Come avete sopperito all’impossibilità di fare attività in presenza?

“In questo ciascuno si è arrangiato come ha potuto, trovando varie strade. Una è stata quella dell’agonismo, ricordando che le attività di interessa nazionale restavano consentite, ci siamo iscritti a manifestazioni nazionali a volte anche create ad hoc per questo, oppure abbiamo mantenuto lezioni online per le nostre allieve. Va detto però che la danza è anche un’attività sociale, di fondamentale importanza soprattutto per i più piccoli… un’altra privazione per i ragazzi, che vedevo tramite lo schermo apparire sempre più spenti, un vero peso sul cuore”.

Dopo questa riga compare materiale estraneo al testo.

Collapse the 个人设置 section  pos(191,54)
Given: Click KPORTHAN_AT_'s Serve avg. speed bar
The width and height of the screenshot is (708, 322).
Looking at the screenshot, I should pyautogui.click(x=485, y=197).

Nel caso delle scuole di danza, sono arrivati i ristori?

“In questa situazione, qualcosa è arrivato l’anno scorso; il mondo della danza è variegato, ci sono asd, ci sono partite iva… in ogni caso si è trattato di pochi spiccioli, a fronte di spese come affitti per le sale, collaboratrici, etc che comunque abbiamo dovuto continuare a sostenere, magari trovando degli accordi con i gestori delle sale, per chi come noi è stato più fortunato. Molti ancora stanno aspettando i ristori…”

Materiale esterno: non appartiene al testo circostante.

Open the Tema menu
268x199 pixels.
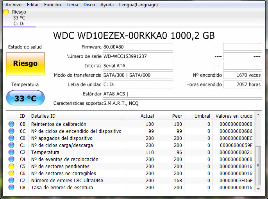pyautogui.click(x=72, y=5)
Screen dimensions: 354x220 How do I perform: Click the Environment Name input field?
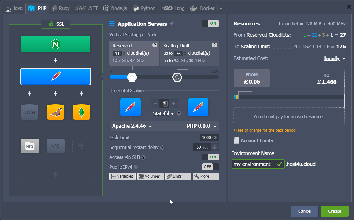pos(255,164)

Cosa si può dire in questa giornata in cui la danza ha l’occasione di far parlare di sé?

“La cosa che mi è dispiaciuto vedere, come amante e professionista di questa bellissima disciplina è che secondo me in altri settori artistici i grandi nomi si sono esposti e ci hanno messo la faccia, ma nel mondo della danza i grandi non si sono esposti… la cosa mi delude e mi domando perché. Noi realtà piccole siamo state completamente abbandonate.

Ma il nostro resta un lavoro sociale, non solo questione di movimento. Dato che tra le altre cose la nostra non è una disciplina di contatto, perché ognuno balla nel proprio spazio e siamo assolutamente in grado di rispettare le norme anti-contagio, ci aspettiamo dei protocolli che siano uguali per tutti, delle regole da rispettare che ci diano la possibilità di tornare a lavorare senza chiusure o quarantene”.